3 genuine comedians on stage at Just for Laughs

Jimmy Carr
Jimmy Carr is not for everybody, but everybody loves him (except, maybe, for a Bostonian couple who demanded their money back… even though they’d stayed to the end of his show).
He calls his show Laughter Therapy. If Carr had had any therapy growing up he might not be a comedian today. Thank goodness he kept all his madness inside so that we might be invited into his dark but hysterical mind.
Carr is gentlemanly, at first, in a clean, pressed suit. But then you get the impression that, when they’re not looking, he’ll goose the audience. He’ll do traditional stand-up, move to a desk for some visual-aided bits, and even bring audience members on stage for a bit of fun.
He’ll test you to see just how offensive he can get, and just how much you can take. You’re a grown-up. If you appreciate funny, then you can take Jimmy Carr.
Danny Bhoy
“I’ve always wanted to see my name in lights,” says proud Scotsman Danny Bhoy. “If not in Montreal,” he muses, “then where?” And then he adds, wickedly, “Red Dear?” A master storyteller, Bhoy kicked off a two-week run of his one-man show, Wanderlust, at Theatre Gesu. “That’s French for Jesus, isn’t it?” he asks. “If I died tonight it’d be a fitting tribute. I’d just come back tomorrow.” Lines like that float above the audience’s heads sinking in as he moves onto his next story. You hardly have time enough to laugh before the next one hits you.

It’s somewhat incongruous to see Danny Bhoy and hear his Scottish brogue tinged with just a hint of his Indian heritage. With a professed love of soccer, fried foods, and beer, his Indian background comes up only in passing. There’s his chance meeting with a Bollywood film director who is offended by the word Bollywood. “We prefer ‘Indian Cinema.’” “Okay,” says Danny, and then comes a thoroughly satisfying, side-splitting punchline.
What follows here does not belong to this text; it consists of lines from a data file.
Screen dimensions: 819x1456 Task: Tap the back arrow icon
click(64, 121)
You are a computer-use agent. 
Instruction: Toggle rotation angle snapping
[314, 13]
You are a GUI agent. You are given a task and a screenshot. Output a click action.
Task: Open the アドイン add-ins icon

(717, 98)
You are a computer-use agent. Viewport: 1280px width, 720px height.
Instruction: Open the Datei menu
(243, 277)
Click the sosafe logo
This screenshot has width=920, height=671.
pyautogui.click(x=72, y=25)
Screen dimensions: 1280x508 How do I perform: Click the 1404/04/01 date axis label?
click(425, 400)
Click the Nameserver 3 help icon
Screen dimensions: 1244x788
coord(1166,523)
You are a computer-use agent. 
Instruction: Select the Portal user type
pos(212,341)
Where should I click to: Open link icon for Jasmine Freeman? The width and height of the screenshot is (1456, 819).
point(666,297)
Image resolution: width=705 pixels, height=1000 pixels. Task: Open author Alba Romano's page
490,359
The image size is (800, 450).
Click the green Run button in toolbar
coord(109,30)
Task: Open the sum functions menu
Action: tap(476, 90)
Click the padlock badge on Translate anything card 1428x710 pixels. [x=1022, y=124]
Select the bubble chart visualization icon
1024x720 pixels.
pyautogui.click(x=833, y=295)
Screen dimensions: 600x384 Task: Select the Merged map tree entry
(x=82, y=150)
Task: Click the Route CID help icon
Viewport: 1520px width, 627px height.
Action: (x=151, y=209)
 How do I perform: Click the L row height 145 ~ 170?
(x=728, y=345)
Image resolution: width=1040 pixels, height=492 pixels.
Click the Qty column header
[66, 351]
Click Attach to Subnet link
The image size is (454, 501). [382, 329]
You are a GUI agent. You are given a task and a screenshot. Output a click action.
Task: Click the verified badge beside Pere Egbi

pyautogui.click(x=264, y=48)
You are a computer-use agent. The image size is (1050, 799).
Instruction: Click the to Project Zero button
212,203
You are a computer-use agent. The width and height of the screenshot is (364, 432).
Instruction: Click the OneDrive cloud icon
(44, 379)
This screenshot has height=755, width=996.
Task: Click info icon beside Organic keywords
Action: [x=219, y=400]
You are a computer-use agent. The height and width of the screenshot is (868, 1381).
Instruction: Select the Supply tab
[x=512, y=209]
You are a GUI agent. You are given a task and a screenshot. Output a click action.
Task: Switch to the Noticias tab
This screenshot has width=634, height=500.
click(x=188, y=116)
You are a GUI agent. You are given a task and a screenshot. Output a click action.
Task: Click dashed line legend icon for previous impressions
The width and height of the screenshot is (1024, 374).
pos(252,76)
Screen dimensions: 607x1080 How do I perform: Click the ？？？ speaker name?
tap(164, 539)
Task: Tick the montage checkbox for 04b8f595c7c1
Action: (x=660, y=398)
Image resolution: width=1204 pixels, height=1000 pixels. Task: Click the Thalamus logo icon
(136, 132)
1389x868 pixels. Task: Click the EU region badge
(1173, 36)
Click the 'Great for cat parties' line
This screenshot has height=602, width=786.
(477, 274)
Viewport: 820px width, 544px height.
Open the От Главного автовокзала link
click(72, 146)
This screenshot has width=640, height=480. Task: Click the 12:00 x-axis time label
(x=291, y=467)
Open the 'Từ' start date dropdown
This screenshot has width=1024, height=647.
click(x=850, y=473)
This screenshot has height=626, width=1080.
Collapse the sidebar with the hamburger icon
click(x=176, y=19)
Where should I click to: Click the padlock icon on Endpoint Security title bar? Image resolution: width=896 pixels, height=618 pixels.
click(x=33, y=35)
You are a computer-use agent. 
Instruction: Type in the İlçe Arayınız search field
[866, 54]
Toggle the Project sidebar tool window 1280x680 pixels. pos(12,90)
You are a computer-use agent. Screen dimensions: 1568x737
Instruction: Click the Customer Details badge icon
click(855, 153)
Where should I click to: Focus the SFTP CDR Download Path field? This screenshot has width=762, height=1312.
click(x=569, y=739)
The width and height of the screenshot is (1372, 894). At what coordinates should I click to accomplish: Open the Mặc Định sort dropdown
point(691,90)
He talks about his show in a revolving restaurant in Texas (“Because my agent is a prick”). And there’s a great rant about the World Cup in Qatar (“What’s the World Cup without alcohol?”)
His effortless hilarity seems to come from somewhere just as deep inside you as it is in himself.
The Pajama Men
Mark Chavez and Shenoah Allen, collectively known as The Pajama Men, couldn’t tell you why they started wearing pyjamas on stage. “Well, when we started we wanted to find a really cool, hip way to present ourselves,” Chavez says with a chuckle. “We thought what better way than to wear pyjamas? And we were wrong.”
They don’t consider themselves strictly comedians. “The thing that we do doesn’t really get summed up in a word so easily,” says Allen, “but I think at the end of the day we’re doing what we do to make people laugh.”
And they do. When Jimmy Carr recommended them toward the end of his show, there were a few whoops from the audience.